Content starts

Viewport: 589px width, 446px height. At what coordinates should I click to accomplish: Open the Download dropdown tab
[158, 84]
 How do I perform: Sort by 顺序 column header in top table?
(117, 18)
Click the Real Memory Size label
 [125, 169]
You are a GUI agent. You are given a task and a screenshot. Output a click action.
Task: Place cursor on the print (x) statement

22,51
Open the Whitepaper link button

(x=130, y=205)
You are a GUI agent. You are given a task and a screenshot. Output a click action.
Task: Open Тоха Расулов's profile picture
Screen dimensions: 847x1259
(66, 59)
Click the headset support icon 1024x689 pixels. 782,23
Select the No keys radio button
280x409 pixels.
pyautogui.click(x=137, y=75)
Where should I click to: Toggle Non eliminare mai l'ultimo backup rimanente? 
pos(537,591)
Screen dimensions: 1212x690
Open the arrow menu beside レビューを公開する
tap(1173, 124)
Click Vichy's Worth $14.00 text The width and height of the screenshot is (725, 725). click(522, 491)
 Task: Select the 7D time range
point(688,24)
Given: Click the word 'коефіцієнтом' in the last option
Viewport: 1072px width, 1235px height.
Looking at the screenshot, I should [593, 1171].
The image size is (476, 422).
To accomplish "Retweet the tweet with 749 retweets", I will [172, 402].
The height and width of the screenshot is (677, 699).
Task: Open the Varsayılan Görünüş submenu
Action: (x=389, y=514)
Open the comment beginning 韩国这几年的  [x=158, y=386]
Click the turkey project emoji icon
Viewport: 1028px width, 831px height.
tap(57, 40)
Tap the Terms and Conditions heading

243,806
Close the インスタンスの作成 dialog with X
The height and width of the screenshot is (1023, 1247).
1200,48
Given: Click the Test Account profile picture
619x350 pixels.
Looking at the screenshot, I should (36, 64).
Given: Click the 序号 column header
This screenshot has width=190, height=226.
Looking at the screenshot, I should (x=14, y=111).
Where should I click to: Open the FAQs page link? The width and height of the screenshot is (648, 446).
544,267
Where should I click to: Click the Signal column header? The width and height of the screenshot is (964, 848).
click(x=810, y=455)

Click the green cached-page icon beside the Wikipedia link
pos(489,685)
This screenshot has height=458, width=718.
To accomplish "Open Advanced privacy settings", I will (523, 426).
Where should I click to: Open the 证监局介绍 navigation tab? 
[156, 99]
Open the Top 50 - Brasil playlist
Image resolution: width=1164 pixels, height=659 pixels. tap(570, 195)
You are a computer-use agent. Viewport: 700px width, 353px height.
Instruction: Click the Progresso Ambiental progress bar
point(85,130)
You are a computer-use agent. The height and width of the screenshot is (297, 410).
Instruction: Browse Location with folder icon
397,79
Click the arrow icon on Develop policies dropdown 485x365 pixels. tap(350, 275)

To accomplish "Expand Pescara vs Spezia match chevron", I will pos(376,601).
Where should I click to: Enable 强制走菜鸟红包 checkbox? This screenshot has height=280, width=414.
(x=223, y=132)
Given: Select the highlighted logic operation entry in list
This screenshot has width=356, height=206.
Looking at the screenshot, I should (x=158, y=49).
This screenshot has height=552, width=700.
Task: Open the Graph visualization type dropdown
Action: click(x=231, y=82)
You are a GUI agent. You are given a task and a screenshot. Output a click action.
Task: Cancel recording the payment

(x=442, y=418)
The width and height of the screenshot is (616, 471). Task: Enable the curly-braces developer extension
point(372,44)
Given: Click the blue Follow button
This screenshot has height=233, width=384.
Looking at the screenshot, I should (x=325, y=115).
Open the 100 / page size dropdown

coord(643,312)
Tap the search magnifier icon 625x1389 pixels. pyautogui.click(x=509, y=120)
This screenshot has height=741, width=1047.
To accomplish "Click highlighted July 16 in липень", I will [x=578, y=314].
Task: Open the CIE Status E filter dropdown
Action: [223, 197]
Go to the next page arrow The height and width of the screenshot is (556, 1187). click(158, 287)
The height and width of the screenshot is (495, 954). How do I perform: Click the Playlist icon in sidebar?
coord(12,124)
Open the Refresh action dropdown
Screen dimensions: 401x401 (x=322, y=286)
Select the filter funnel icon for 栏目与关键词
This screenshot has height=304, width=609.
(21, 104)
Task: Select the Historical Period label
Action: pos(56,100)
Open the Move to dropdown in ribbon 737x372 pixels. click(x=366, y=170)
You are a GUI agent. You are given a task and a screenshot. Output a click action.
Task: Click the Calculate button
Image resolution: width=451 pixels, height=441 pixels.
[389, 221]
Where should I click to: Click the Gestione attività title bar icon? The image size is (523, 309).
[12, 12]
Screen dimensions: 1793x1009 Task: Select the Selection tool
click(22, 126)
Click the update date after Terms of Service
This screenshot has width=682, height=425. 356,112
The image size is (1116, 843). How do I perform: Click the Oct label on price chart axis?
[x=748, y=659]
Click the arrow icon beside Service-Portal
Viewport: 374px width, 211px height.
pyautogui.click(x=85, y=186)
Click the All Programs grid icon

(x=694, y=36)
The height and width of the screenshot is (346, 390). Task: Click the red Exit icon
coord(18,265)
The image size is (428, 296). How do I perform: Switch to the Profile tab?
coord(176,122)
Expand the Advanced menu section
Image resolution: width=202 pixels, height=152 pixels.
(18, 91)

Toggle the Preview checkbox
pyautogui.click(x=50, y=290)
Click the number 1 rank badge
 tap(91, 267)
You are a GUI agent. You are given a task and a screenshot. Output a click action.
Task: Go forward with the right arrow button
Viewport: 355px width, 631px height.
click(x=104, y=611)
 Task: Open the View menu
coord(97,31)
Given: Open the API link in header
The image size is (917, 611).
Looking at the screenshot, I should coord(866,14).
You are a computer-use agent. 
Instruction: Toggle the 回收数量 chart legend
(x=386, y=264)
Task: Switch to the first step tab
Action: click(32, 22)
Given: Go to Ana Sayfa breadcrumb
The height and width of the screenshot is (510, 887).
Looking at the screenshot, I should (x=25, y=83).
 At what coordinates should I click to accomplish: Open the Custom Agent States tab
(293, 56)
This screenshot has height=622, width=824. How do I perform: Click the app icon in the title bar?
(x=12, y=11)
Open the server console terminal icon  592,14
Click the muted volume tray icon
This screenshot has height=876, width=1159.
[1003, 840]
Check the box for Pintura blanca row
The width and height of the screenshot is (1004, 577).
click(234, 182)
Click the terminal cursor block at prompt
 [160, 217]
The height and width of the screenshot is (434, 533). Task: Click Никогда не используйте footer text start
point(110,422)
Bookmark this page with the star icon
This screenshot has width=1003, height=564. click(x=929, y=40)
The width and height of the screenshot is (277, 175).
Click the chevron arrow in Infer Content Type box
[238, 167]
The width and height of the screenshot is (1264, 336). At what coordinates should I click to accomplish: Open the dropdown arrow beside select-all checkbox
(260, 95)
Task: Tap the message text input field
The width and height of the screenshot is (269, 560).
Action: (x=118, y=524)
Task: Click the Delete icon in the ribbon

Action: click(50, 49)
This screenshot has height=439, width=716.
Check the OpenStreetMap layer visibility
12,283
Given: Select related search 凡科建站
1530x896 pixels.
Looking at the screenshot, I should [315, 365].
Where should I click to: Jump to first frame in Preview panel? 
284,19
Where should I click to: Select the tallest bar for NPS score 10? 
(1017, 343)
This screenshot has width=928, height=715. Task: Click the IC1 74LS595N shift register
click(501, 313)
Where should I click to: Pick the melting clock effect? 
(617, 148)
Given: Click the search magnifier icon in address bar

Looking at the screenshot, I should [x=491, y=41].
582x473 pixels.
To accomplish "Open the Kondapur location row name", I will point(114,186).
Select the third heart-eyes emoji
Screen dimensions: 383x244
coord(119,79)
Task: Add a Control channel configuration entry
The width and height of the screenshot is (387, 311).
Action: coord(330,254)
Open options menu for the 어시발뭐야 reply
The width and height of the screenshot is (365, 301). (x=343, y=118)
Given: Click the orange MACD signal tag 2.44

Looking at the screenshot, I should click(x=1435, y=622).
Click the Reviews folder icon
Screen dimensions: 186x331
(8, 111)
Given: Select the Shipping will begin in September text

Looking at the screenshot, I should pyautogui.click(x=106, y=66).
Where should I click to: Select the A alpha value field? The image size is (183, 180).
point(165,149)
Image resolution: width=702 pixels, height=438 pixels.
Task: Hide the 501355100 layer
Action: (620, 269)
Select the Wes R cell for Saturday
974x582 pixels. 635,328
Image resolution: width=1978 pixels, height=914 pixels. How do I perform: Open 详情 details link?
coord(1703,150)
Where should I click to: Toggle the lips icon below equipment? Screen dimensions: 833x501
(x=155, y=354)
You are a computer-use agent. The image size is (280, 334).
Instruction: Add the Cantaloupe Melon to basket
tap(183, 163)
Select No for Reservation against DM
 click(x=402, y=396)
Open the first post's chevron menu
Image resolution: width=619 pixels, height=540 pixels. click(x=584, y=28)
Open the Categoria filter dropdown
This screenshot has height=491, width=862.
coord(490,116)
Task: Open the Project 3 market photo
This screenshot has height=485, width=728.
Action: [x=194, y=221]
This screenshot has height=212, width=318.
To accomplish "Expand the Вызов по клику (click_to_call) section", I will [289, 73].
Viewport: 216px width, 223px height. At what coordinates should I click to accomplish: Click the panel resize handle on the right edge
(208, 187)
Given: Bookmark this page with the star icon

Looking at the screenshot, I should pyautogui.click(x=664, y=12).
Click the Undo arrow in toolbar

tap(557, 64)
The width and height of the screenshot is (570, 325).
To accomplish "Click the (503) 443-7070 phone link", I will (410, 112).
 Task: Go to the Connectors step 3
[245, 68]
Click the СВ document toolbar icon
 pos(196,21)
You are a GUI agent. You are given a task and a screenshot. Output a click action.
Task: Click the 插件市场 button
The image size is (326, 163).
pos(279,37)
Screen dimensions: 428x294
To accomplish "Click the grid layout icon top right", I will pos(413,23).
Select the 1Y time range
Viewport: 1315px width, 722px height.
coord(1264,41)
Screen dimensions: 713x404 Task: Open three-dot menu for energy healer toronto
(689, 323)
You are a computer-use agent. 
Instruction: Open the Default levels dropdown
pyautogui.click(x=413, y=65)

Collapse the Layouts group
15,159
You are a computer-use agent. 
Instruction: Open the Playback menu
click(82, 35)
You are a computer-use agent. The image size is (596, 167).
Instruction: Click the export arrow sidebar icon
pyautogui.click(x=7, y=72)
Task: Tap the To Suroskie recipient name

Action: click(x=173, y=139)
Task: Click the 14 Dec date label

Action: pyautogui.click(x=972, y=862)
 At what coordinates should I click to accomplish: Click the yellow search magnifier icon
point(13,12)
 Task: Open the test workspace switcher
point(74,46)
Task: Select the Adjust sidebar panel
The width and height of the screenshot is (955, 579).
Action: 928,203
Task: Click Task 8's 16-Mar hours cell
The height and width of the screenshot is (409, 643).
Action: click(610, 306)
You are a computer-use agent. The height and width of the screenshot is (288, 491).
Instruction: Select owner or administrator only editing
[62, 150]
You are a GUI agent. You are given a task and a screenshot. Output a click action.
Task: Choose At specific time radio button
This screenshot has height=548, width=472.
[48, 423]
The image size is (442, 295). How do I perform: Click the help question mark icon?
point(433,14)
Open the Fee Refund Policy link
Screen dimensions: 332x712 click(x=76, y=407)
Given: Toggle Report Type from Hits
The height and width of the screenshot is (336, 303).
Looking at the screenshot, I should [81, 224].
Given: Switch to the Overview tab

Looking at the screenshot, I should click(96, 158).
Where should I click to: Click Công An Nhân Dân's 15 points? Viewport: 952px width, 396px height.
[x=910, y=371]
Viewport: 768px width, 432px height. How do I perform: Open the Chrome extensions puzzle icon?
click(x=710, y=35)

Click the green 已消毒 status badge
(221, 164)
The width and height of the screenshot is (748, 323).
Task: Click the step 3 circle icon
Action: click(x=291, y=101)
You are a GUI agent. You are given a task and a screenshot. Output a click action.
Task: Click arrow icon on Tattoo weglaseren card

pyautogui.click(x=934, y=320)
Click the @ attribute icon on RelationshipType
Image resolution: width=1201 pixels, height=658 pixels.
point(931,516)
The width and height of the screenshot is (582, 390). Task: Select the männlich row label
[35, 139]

Content ends

-- Directions for this task --
Output the lines above between the one holding "This screenshot has height=876, width=1159." and the one holding "Given: Select related search 凡科建站", inclusive, with nothing before or after them.

-- Answer below --
This screenshot has height=876, width=1159.
[1003, 840]
Check the box for Pintura blanca row
The width and height of the screenshot is (1004, 577).
click(234, 182)
Click the terminal cursor block at prompt
 [160, 217]
The height and width of the screenshot is (434, 533). Task: Click Никогда не используйте footer text start
point(110,422)
Bookmark this page with the star icon
This screenshot has width=1003, height=564. click(x=929, y=40)
The width and height of the screenshot is (277, 175).
Click the chevron arrow in Infer Content Type box
[238, 167]
The width and height of the screenshot is (1264, 336). At what coordinates should I click to accomplish: Open the dropdown arrow beside select-all checkbox
(260, 95)
Task: Tap the message text input field
The width and height of the screenshot is (269, 560).
Action: (x=118, y=524)
Task: Click the Delete icon in the ribbon

Action: click(50, 49)
This screenshot has height=439, width=716.
Check the OpenStreetMap layer visibility
12,283
Given: Select related search 凡科建站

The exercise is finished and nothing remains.